Navdeep Singh - Goldman Sachs

Okay guys. I’m going to I think sneak another quick question in here. What’s the level of interest in terms of partnerships for both CCX168 and CCX 140?

Tom Schall

Well, clearly Navdeep kidney disease is a very, very big area, both clinically in terms of unmet needs and obviously the commensurate possibilities for commercial effect. So there is a lot of interest. It’s premature to say now any more details about that but we’ll certainly keep you posted on those discussions as they get to more mature stages.

Operator

Thank you. Our next question comes from Geoff Meacham from JPMorgan. Your line is open. Please go ahead.

Unidentified Analyst

It’s Mike in for Geoff. Just on the CCX168 program, you guys have talked in the past about potential other indications. Can you maybe remind us what those are and how you’re thinking about potentially moving forward in some of these other indications and maybe timeframe? We need to kind of see the next steps for the ANCA before you consider that?

Tom Schall

Great question Mike. So clearly we’re delighted to be working with CCX168 in an orphan indication, which we think is very important and very attractable in terms of its potential development path for us. So that’s very important. There are a couple of other renal indications that immediately suggest themselves either from the clinical data to-date or off clinical or even pre-clinical models. Things like IgA nephropathy has been something mentioned several times by our key opinion leaders and others in the field. When they realized that we had probably one of the or perhaps a unique C5a receptor inhibitor.

So there's been a lot of outreach from that community to us about whether or not we can work with them in IgA nephropathy. That’s something we’re certainly looking very carefully at right now. Other indications where a highly inflammatory component in the renal area, lupus nephritis comes to mind as well, is another candidate in the renal space.

Beyond that, certainly we can go into larger areas that are outside renal where C5a and C5a receptor have been implicated as being central to the pathology. And they are frequently and larger indications and I will say that one of the advantages that we have in our program is that we do have other compounds already identified that are also very good, orally active, potent and selective inhibitors to C5A receptor.

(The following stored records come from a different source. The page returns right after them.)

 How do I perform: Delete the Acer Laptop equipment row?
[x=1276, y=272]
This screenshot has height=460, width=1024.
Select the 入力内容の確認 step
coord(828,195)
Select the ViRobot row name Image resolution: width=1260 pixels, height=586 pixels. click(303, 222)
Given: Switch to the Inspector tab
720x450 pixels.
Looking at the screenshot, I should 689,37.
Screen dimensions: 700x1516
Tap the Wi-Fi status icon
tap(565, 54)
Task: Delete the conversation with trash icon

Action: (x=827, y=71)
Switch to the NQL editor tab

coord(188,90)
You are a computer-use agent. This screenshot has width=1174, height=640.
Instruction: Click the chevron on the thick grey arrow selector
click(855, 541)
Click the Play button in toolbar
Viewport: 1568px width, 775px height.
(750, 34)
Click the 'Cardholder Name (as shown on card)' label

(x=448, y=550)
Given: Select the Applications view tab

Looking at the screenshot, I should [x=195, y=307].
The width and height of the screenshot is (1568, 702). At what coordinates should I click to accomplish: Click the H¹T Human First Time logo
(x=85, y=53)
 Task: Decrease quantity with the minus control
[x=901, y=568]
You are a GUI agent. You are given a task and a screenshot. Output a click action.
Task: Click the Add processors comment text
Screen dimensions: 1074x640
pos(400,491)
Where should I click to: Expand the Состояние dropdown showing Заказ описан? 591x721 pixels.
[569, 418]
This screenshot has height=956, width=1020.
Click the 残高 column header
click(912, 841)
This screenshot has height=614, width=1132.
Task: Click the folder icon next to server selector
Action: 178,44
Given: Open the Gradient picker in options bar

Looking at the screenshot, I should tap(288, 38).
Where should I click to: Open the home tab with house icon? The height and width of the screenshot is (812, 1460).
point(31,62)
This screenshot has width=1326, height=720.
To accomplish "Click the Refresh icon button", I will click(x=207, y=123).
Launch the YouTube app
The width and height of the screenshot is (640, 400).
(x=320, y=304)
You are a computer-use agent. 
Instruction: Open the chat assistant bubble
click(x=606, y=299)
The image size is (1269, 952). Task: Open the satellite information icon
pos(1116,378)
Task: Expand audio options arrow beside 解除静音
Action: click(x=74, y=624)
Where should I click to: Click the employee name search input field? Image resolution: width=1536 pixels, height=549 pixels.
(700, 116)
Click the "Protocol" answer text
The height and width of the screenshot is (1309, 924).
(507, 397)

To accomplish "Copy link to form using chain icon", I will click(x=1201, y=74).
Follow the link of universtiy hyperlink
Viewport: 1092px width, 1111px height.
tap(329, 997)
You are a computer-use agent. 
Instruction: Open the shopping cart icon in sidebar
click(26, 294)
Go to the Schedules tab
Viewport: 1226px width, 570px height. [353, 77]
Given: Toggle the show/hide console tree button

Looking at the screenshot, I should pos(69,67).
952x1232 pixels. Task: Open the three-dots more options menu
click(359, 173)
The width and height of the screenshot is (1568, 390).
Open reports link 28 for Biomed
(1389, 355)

So were we to go into something else, even something like AMD or other larger inflammatory indications, we also have other compounds that we might bring to bear in some of those indications that also offer some flexibility for a potentially partnering strategy as well. So I think we’re well positioned with that part of our pipeline and that part of our portfolio to really look very carefully at a lot broader range of C5a receptor mediated diseases. In terms of time, no we don’t see the results necessarily of the next step in the CLEAR trial. I think we would like to have a little bit greater definition around the development path exactly so that we can look at the landscape overall and think about what our financial, as well as other resources are before we start to broaden that path too much. But certainly we’ll be talking about that in a lot more detail in the coming weeks.

Operator

Thank you. And I’m showing no further questions at this time. I’d like to hand the conference over to Dr. Thomas Schall for closing remarks.

Tom Schall

Well once again I’d like to thank everyone for participating in today’s conference call and for asking some excellent questions. I look forward to hosting our next conference call next quarter and addressing these very interesting topics again. Thanks again for your time.

Operator

Ladies and gentlemen. Thank you for participating in today’s conference. This concludes our program. You may all disconnect and have a wonderful day.